Historical population
| Census | Pop. | Note | %± |
| 1900 | 118 |  | — |
| 1910 | 76 |  | −35.6% |
| 1920 | 92 |  | 21.1% |
| 1930 | 128 |  | 39.1% |
| 1940 | 107 |  | −16.4% |
| 1950 | 128 |  | 19.6% |
| 1960 | 187 |  | 46.1% |
| 1970 | 150 |  | −19.8% |
| 1980 | 134 |  | −10.7% |
| 1990 | 133 |  | −0.7% |
| 2000 | 93 |  | −30.1% |
| 2010 | 86 |  | −7.5% |
| 2020 | 110 |  | 27.9% |
| 2022 (est.) | 107 |  | −2.7% |
U.S. Decennial Census 2020 Census

===2010 census===
As of the 2010 census, there were 86 people, 45 households, and 24 families living in the city. The population density was 103.6 PD/sqmi. There were 47 housing units at an average density of 56.6 /sqmi. The racial makeup of the city was 96.5% White, 1.2% from other races, and 2.3% from two or more races. Hispanic or Latino of any race were 2.3% of the population.

There were 45 households, of which 15.6% had children under the age of 18 living with them, 42.2% were married couples living together, 2.2% had a female householder with no husband present, 8.9% had a male householder with no wife present, and 46.7% were non-families. 37.8% of all households were made up of individuals, and 11.1% had someone living alone who was 65 years of age or older. The average household size was 1.91 and the average family size was 2.42.

The median age in the city was 53.5 years. 12.8% of residents were under the age of 18; 4.6% were between the ages of 18 and 24; 16.3% were from 25 to 44; 45.4% were from 45 to 64; and 20.9% were 65 years of age or older. The gender makeup of the city was 54.7% male and 45.3% female.

===2000 census===
As of the 2000 census, there were 93 people, 44 households, and 31 families living in the city. The population density was 119.3 PD/sqmi. There were 44 housing units at an average density of 56.4 /sqmi. The racial makeup of the city was 100.00% White. 26.5% were of Norwegian, 14.7% Finnish, 13.2% German, 11.8% Swedish, 8.8% Slovene and 5.9% French Canadian ancestry.
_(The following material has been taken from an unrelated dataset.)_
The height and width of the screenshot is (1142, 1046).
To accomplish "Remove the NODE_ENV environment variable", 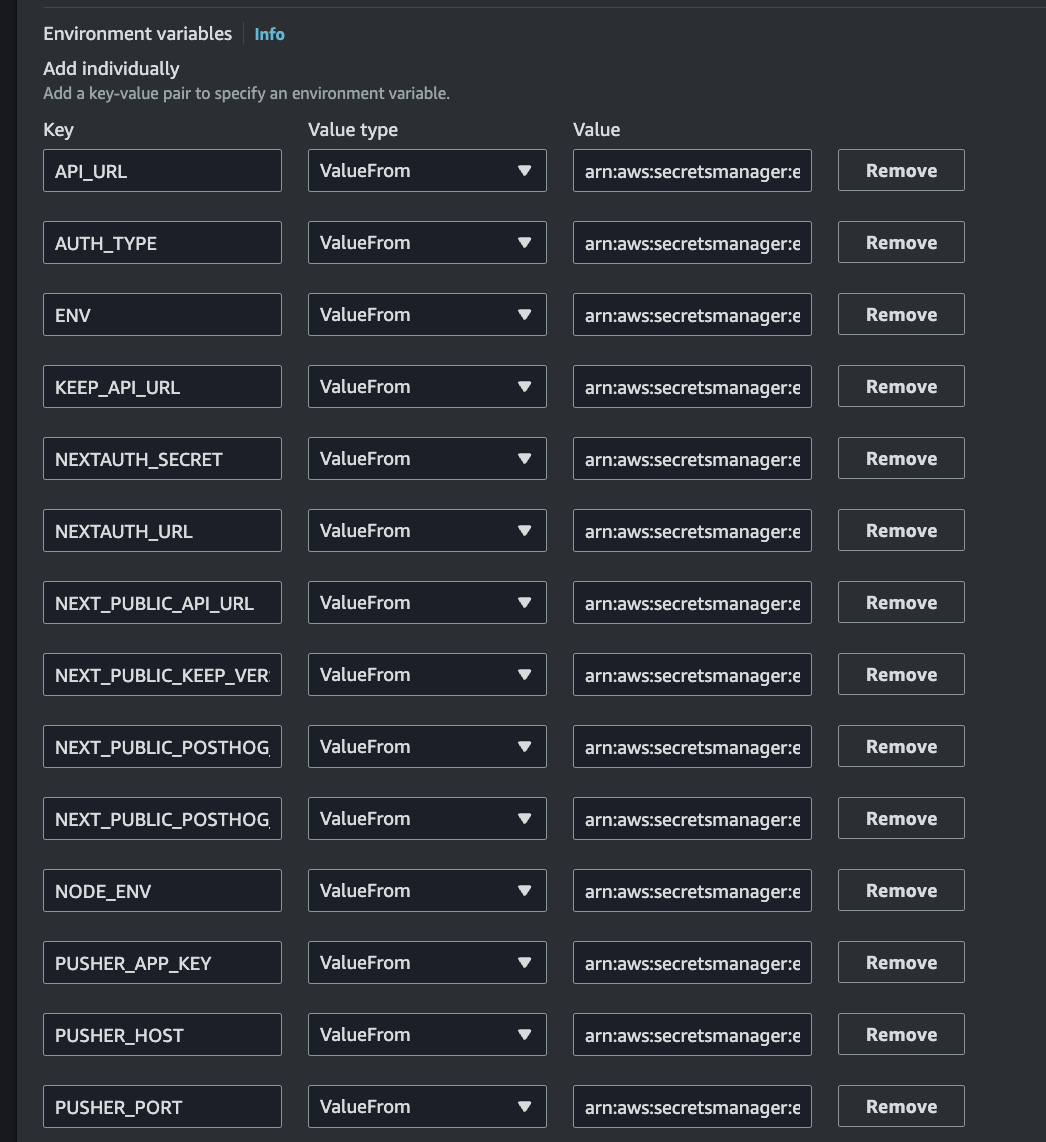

There were 44 households, out of which 20.5% had children under the age of 18 living with them, 61.4% were married couples living together, 2.3% had a female householder with no husband present, and 29.5% were non-families. 25.0% of all households were made up of individuals, and 9.1% had someone living alone who was 65 years of age or older. The average household size was 2.11 and the average family size was 2.52.

In the city, the population was spread out, with 14.0% under the age of 18, 5.4% from 18 to 24, 26.9% from 25 to 44, 30.1% from 45 to 64, and 23.7% who were 65 years of age or older. The median age was 47 years. For every 100 females, there were 126.8 males. For every 100 females age 18 and over, there were 122.2 males.

The median income for a household in the city was $40,938, and the median income for a family was $45,625. Males had a median income of $39,375 versus $31,875 for females. The per capita income for the city was $21,751. None of the population and none of the families were below the poverty line.